Fidelity already operates one of the largest online brokerages in the country and offers $0 trading fees like Charles Schwab, E-Trade and the other big discount brokerages. But competition for the next generation of customers has grown particularly fierce over the past year. And after lagging its competitors on earlier innovations like zero-fee stock trading, the firm is angling to get a jump start on getting more teenagers addicted to day trading. In the case of Fidelity's new offering, a parent must open the account and agree to backstop their child's trading. But after that, the teenager will have complete control over all trades. Parents can sign up for alerts for the child's transactions, and step in to close the account if things get out of hand, but that's not required. And with so many other things to keep track of, including their child's activities on social media, parents can easily lose track of their child's trading.
In a press release, Fidelity also said it would offer even more "financial literacy" tools including "a library of tailored educational content."

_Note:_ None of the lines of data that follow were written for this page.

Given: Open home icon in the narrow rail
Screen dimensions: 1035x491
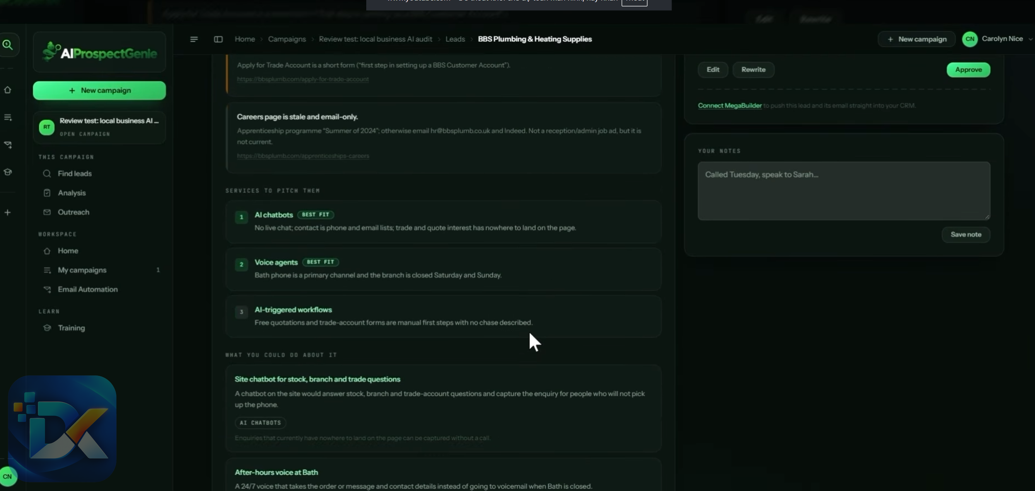Looking at the screenshot, I should coord(7,90).
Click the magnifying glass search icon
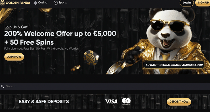Viewport: 210px width, 112px height. pyautogui.click(x=2, y=86)

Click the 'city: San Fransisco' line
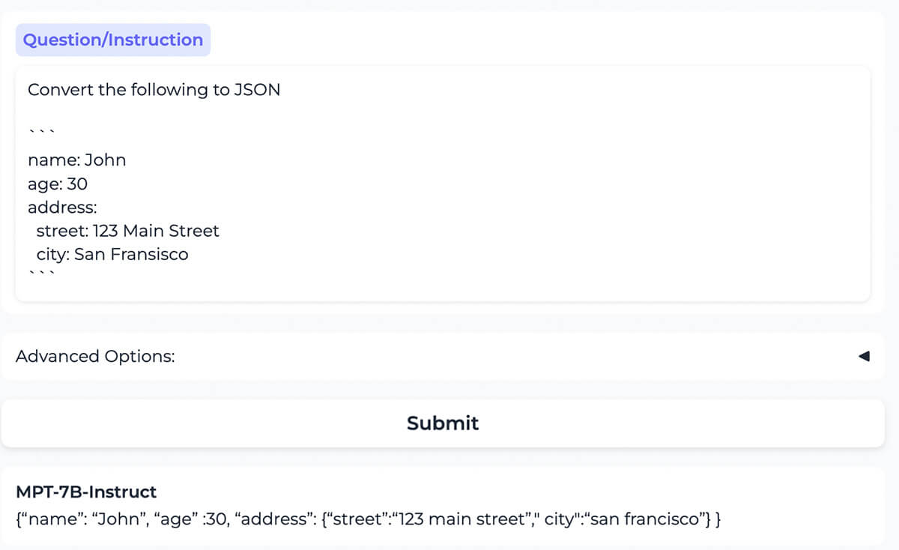coord(112,255)
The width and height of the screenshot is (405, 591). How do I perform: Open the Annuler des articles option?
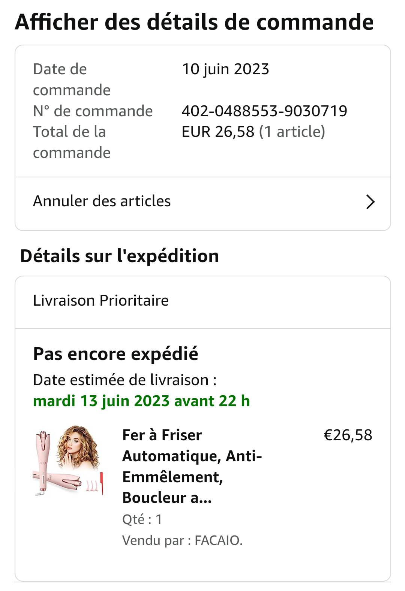[x=102, y=201]
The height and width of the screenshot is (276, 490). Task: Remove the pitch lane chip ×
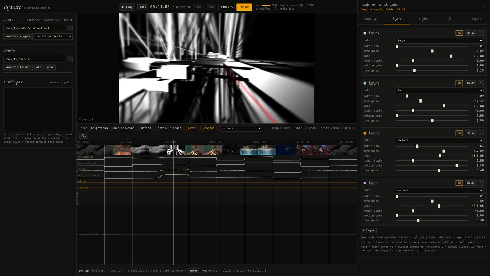(x=198, y=128)
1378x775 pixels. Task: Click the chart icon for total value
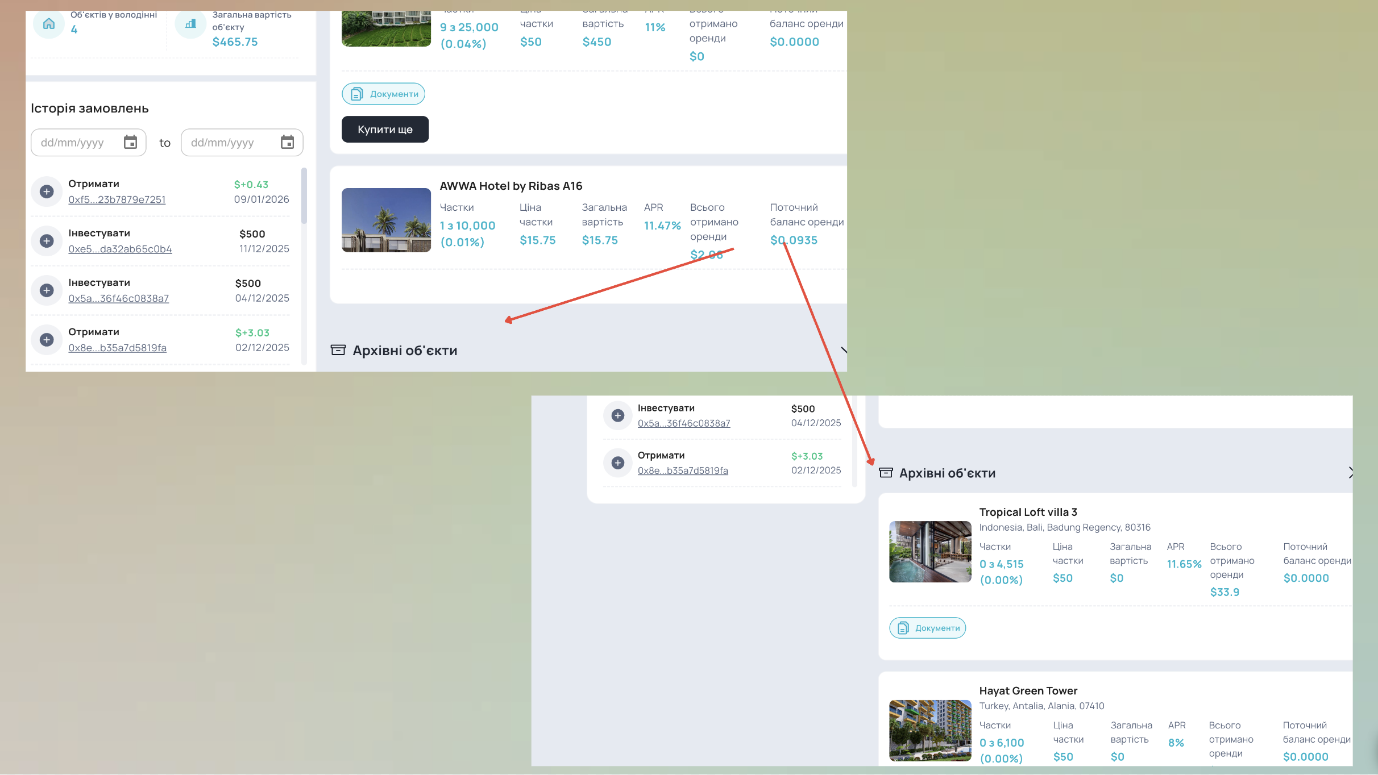tap(190, 24)
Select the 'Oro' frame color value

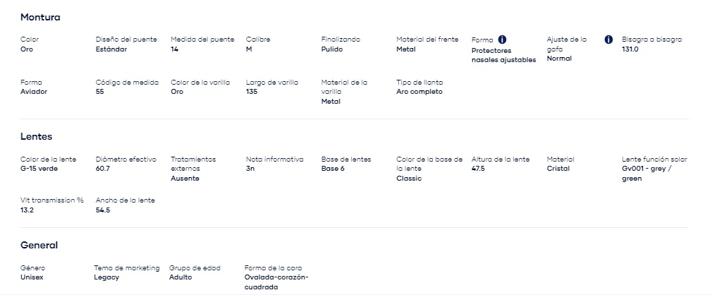pos(27,49)
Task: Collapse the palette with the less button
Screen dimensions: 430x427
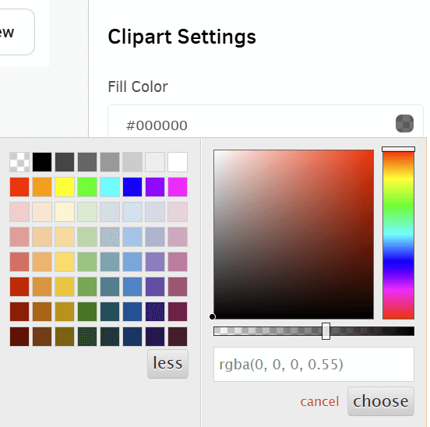Action: (x=167, y=364)
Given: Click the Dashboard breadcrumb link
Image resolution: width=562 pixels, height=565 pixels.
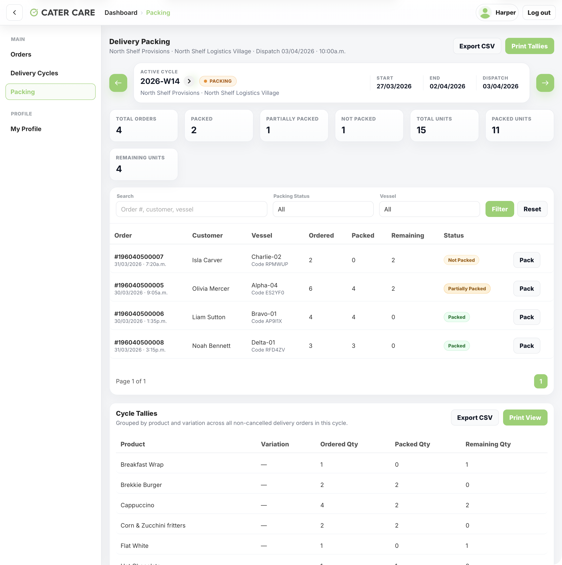Looking at the screenshot, I should [121, 13].
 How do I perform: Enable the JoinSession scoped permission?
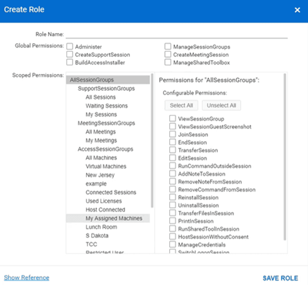172,135
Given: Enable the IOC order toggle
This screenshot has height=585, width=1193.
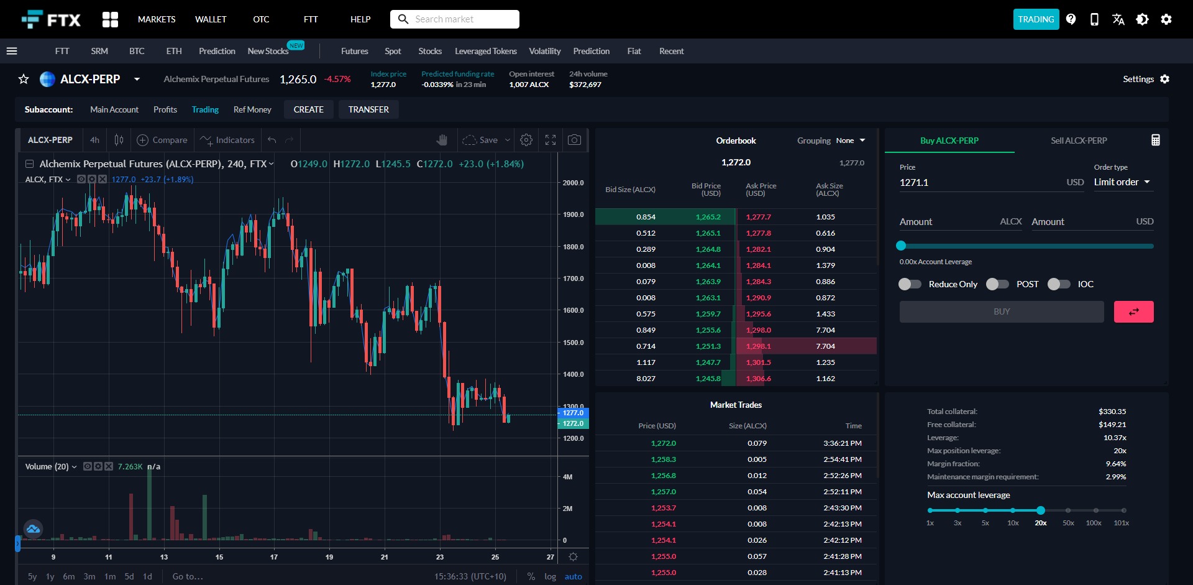Looking at the screenshot, I should coord(1059,284).
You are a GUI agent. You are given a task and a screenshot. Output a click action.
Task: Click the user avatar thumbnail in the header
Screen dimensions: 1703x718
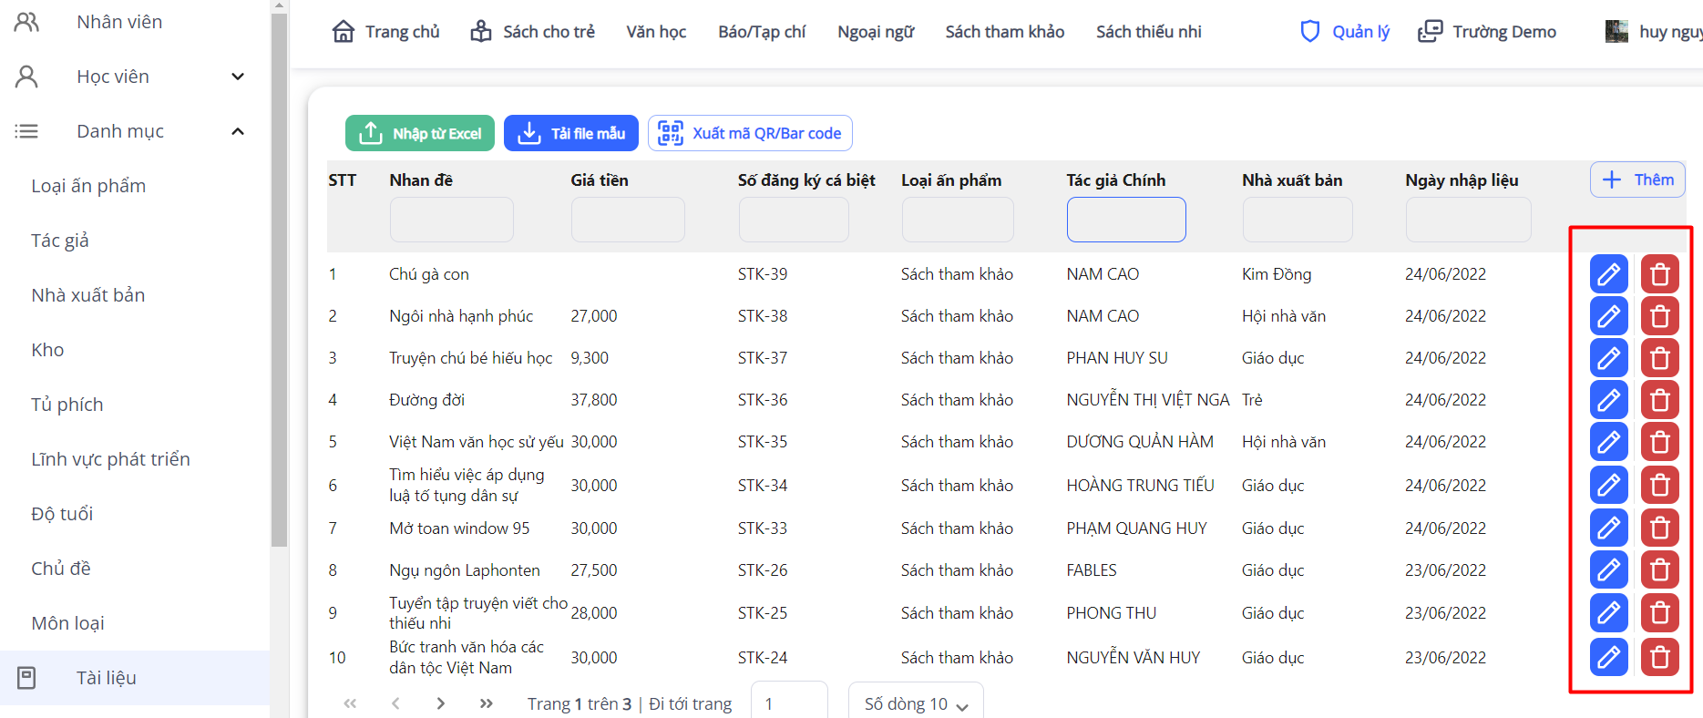pos(1616,32)
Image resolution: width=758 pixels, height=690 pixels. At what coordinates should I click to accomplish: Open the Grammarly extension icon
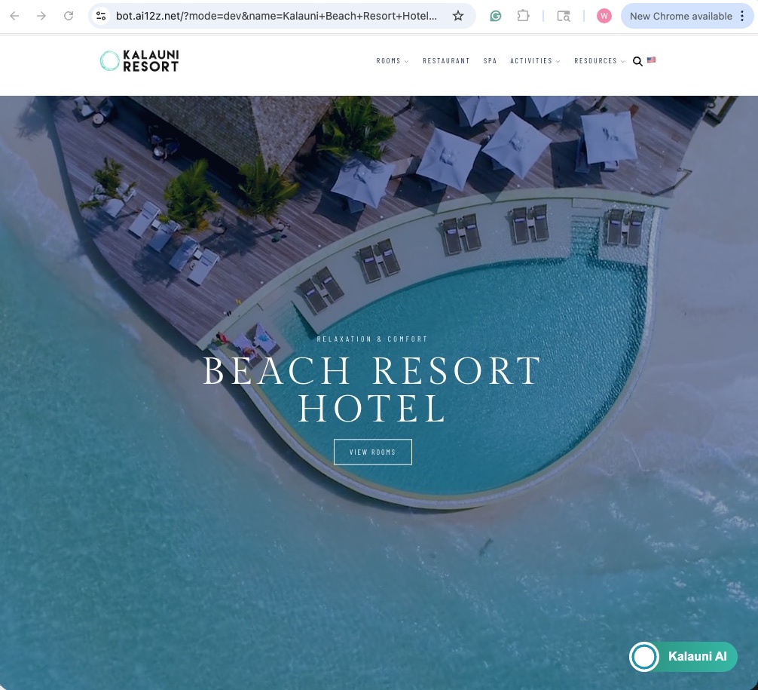click(x=496, y=16)
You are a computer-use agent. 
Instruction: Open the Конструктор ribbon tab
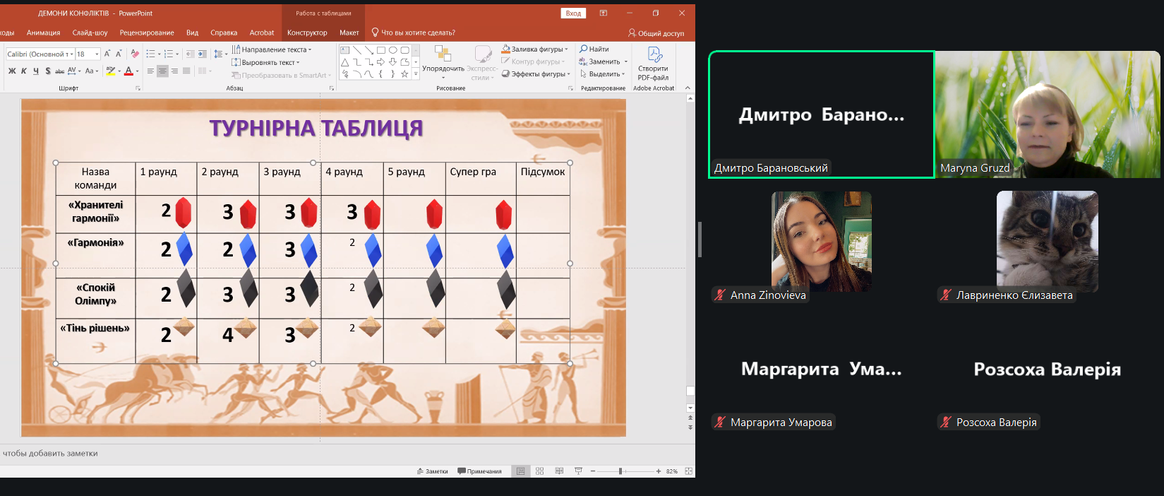[x=307, y=33]
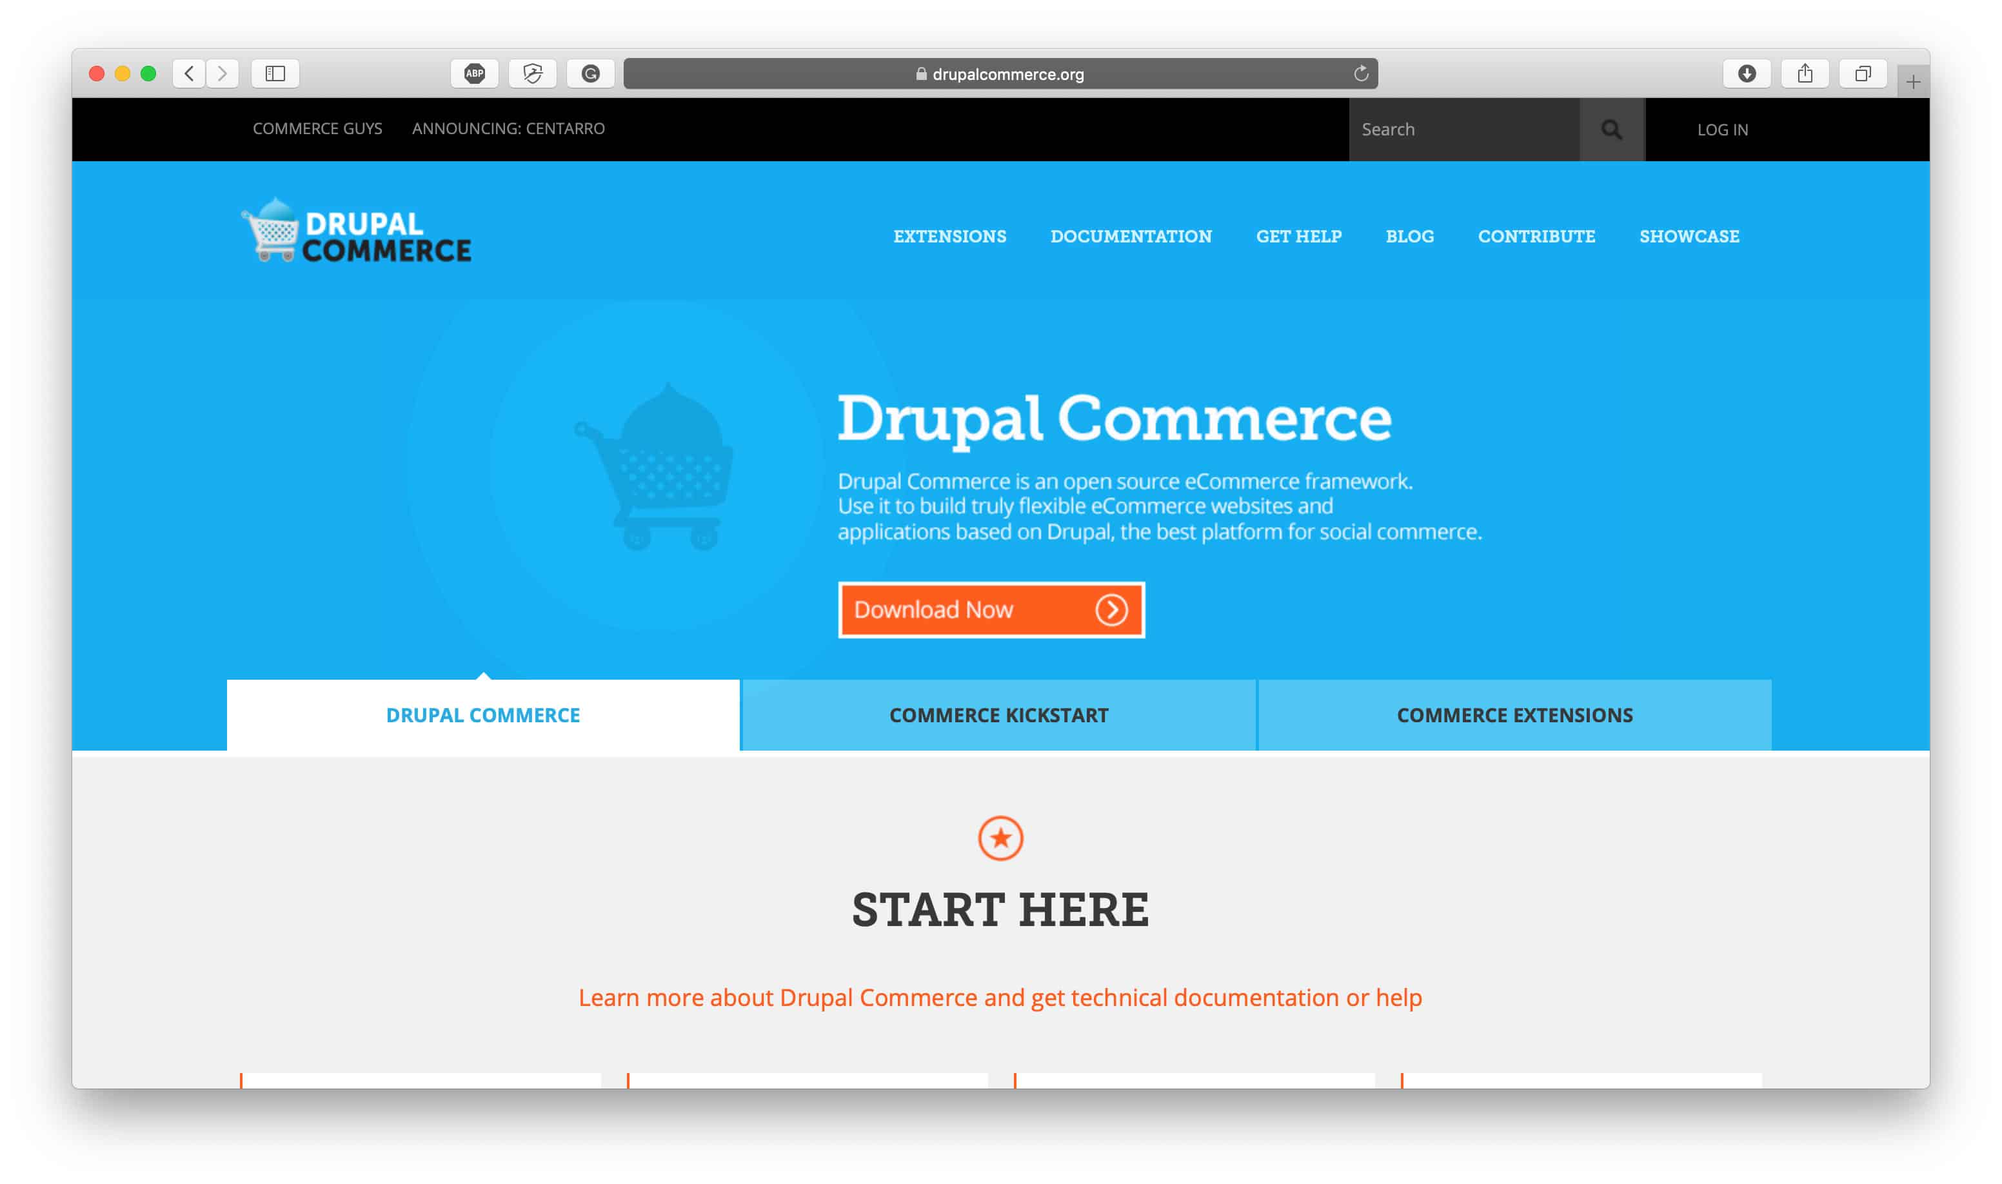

Now the next generation can get a leg up on day trading, the new engine of investment gains in the US.
The company insists that its plans for offering brokerage accounts to teenagers predates the current trading frenzy, and that this is in no way an opportunistic crackdown.
Fidelity’s plans for its Youth Account program predate the recent trading frenzy, said David Dintenfass, chief marketing officer and head of experience design.
The firm launched a pilot program last year, drawing nearly 1,000 teen accounts, he said. Those participants tended to trade in larger securities, often no more than once or twice a month, and used accounts to help track their spending habits. In most cases, the accounts provoked conversations about money between the teens and their parents or guardians, he said.
Fidelity has high expectations for the new offering. There are some 27 million teens in the U.S., and several million households already have a Fidelity account.
"There’s been more interest, so we expect demand might be high,” Mr. Dintenfass said.
Fidelity also won't allow teenagers to trade options or trade on margin, meaning it will rein in some of the riskiest behavior associated with the retail trading boom. But as soon as they turn 18, those restrictions will be lifted (or they can simply convince their parents to set up a Robinhood account for them, like hundreds of thousands of American teenagers already have).
While we're sure Fidelity won't ever cave to offering altcoins or other risky products (though they didn't say anything about 3x leveraged ETFs), the adventurous nature of teenagers suggests that they will find some way to ratchet up the risks.